Triton Regional School District released a tentative FY27 operating budget showing a $2,566,779 net increase and proposed staff reductions driven by enrollment declines and rising costs; officials warned some towns face substantially higher assessments and urged more early public engagement.

Triton Regional School Committee members reviewed a tentative FY27 operating budget that the committee had approved the night before and that includes an overall $2,566,779 increase over the current adjusted budget.

Superintendent said, "So, last night, the school committee approved fiscal 27," introducing a packet that outlines changes from the FY26 adjusted budget and the committee's assumptions for FY27. He told the group the tentative budget incorporates negotiated‑settlement assumptions, student‑transportation increases, retirement costs and health‑insurance adjustments.

Why it matters: rising transportation and pension expenses, unsettled collective‑bargaining talks and volatile special‑education and choice/charter tuition trends are forcing program and staffing decisions that will increase town assessments and affect classroom offerings.

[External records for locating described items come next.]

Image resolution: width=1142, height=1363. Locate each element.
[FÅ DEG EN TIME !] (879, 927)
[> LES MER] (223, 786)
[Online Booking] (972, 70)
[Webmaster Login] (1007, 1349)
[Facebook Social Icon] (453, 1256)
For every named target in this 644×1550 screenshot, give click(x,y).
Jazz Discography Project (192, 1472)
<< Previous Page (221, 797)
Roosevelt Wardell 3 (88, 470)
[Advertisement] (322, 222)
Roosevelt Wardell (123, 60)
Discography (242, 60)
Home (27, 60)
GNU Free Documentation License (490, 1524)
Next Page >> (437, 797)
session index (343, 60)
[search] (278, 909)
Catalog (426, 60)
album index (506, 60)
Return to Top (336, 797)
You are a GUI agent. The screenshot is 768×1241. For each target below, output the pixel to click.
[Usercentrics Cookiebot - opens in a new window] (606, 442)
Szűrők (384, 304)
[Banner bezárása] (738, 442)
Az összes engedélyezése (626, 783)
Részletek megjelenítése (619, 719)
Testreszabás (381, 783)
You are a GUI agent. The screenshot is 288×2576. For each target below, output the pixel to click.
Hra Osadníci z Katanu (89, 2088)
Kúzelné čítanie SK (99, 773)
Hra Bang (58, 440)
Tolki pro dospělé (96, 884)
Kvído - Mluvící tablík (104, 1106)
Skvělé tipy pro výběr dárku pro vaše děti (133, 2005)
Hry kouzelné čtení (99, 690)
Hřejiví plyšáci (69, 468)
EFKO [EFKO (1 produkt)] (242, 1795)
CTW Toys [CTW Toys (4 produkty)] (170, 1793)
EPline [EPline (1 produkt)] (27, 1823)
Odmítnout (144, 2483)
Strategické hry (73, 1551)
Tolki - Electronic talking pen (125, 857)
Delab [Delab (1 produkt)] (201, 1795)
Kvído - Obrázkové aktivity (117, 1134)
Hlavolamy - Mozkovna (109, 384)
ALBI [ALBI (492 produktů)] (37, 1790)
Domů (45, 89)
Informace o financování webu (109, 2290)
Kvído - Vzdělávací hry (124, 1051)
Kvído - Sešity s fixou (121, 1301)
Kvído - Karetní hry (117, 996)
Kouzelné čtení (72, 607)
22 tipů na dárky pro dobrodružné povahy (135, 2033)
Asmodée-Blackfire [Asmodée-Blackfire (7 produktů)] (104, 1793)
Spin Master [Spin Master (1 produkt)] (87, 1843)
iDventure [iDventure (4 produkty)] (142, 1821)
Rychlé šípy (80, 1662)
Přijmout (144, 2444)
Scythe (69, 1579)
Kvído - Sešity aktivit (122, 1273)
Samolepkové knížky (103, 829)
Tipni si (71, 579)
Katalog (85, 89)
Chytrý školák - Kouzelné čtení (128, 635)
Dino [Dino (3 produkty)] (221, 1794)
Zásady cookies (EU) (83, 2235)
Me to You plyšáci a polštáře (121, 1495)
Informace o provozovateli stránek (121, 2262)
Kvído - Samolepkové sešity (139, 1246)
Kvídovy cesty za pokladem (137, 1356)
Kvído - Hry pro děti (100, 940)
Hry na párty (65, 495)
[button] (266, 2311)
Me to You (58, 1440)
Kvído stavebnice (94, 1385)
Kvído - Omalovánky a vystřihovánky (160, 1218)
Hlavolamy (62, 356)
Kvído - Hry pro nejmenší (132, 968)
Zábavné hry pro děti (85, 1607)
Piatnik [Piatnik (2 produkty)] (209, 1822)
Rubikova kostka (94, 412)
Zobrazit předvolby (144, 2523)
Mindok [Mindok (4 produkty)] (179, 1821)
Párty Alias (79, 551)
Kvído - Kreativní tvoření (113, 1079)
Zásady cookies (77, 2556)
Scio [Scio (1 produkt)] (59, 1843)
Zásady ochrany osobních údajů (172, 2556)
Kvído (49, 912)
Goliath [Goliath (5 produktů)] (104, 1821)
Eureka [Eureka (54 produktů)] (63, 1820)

What’s in the budget: the district plans reductions that together amount to roughly 27 FTEs across the district (characterized in the packet as a collective savings just under $1.713 million for the items shown). At the elementary level the packet shows about 10 FTE reductions (saving approximately $696,658), the middle school would lose one teacher per core content area plus two instructional assistants (about $476,000 in savings) and the high school would see reductions in elective sections. The budget also sets aside $1,783,000 to cover pending contract settlements with the largest bargaining units and provides a 25% salary set‑aside for unemployment exposure tied to reductions.

Officials emphasized program impacts: committee members said middle‑school teaming would be hard to sustain at lower enrollments and that some electives and less‑popular courses at the high school could be trimmed. The superintendent described the district’s LIFT re‑engagement program and said individualized team decisions had led in one case to the removal of a long standing 1:1 aide as the student gained independence.

Town assessments and scenarios: the committee outlined the statutory two‑step apportionment method (minimum local + enrollment) and shared town‑level impacts under the tentative figure: Newbury’s assessment would increase by about $656,660 (roughly 5.25%), Rowley by approximately $1.295 million (about 9%), and Salisbury by about $612,006.83 (3.7%). Finance Director Rich Poore later presented a higher hypothetical $4.2M starting point and said, "The number with, operating expenses and the capital assessment, would be, 13,780,834 for Newbury, $16,276,007.33 for Rowley, and 17,917,261 for Salisbury," noting those figures would represent substantially larger increases for each town.

Public concern and process questions: parents and committee members pressed why particular cuts are being proposed this fiscal year, whether they had a meaningful chance to influence the tentative budget and how communication to parents will be handled. Committee members noted a roughly 31% districtwide enrollment decline since 2010 and urged earlier community engagement and clearer scenario modeling in future budget cycles.

What’s next: the budget process continues toward the final March vote and a fall adjusted budget; the committee scheduled continued outreach and will provide packet documentation for town planning. The committee also noted negotiations remain open and assumptions could change ahead of the final vote.